At the upcoming 2010 Geneva Motor Show, Porsche will unveil its first race ready hybrid, the 911 GT3 R Hybrid.
The GT3 is the stripped out, yet still road legal, racing version of the company's iconic 911 model line.
As with all 911s, the flat-six engine is hung out the back, behind the rear axle. The GT3 R Hybrid adds two 60kW electric motors (2) that drive the front wheels. Instead of being powered by the usual nickel-metal hydride or Lithium-ion battery pack, the electric motors are powered by a flywheel power generator (4) that's connected via high voltage power cable (3). The whole system is controlled by two sets of electronic brains (1 and 5).
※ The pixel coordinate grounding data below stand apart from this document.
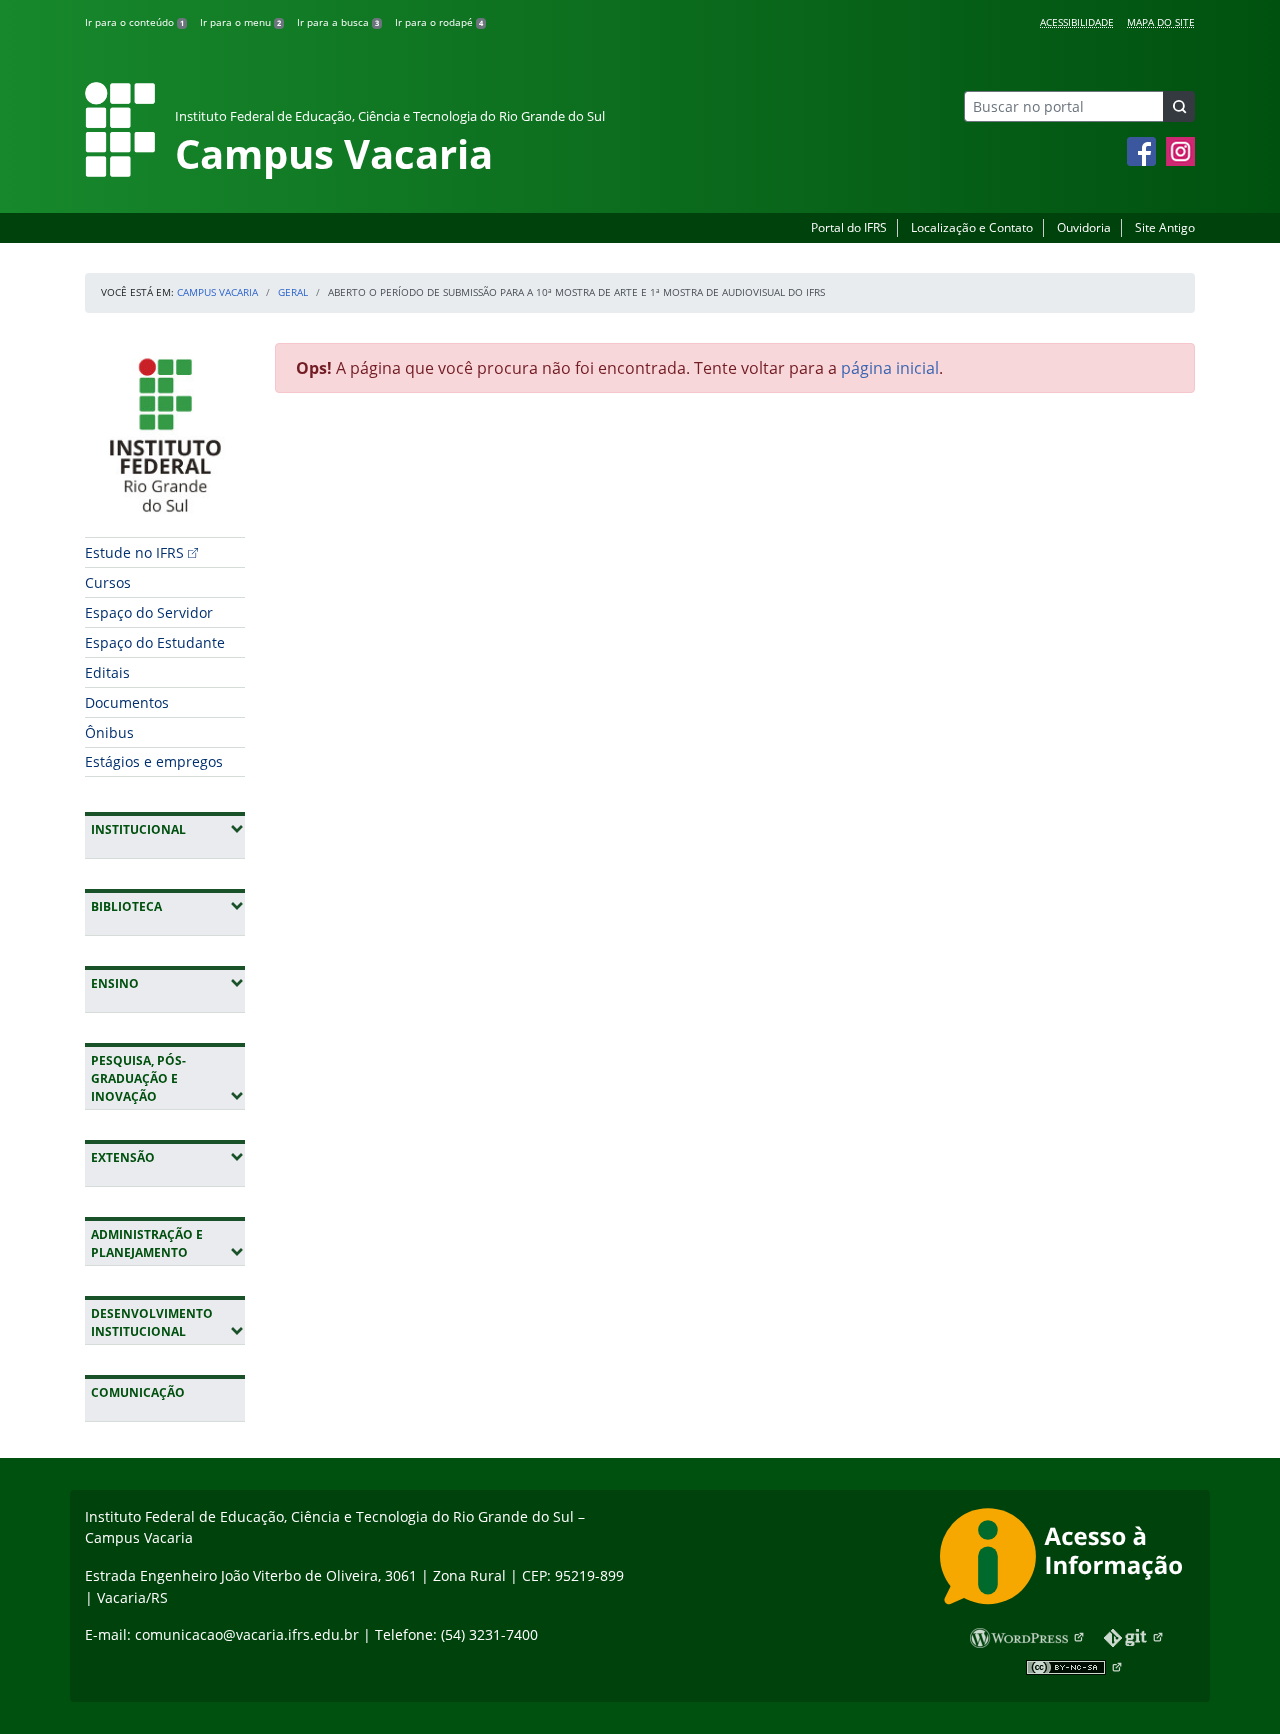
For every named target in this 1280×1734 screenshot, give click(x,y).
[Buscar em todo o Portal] (1179, 106)
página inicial (890, 368)
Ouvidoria (1084, 227)
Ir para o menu (240, 22)
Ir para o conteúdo (134, 22)
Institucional (168, 829)
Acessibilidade (1077, 22)
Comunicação (138, 1392)
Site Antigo (1165, 227)
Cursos (108, 582)
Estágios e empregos (154, 761)
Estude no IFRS (134, 552)
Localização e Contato (972, 227)
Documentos (127, 702)
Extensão (168, 1157)
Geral (293, 292)
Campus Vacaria (217, 292)
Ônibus (109, 732)
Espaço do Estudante (155, 642)
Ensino (168, 983)
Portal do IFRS (849, 227)
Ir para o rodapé (439, 22)
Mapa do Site (1161, 22)
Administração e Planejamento (168, 1243)
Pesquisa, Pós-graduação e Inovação (168, 1078)
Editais (107, 672)
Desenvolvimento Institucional (168, 1322)
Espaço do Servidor (149, 612)
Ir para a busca (338, 22)
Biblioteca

The flywheel "battery" is actually an electric motor that can spin at up to 40,000rpm. Whenever the brakes are applied, the front axle's electric motors go into regenerative braking mode storing the captured energy as extra rotational motion in the flywheel.
Whenever the driver requires an extra burst of energy, say when powering out of a corner or attempting an overtaking manoeuvre, the flywheel "battery" slows down its rotation, releasing power to the electric motors. Around six to eight seconds of additional power can be called upon.
According to Porsche the system is good for not only additional power, but also reduced fuel consumption. Although the company is keen to point out the GT3 R Hybrid's smaller tank, it doesn't quote any fuel economy figures.
The standard GT3 and the even lighter, more focussed GT3 RS feature a 3.8-litre flat-six. Interestingly, the GT3 R Hybrid uses a larger 358kW 4-litre version of that engine.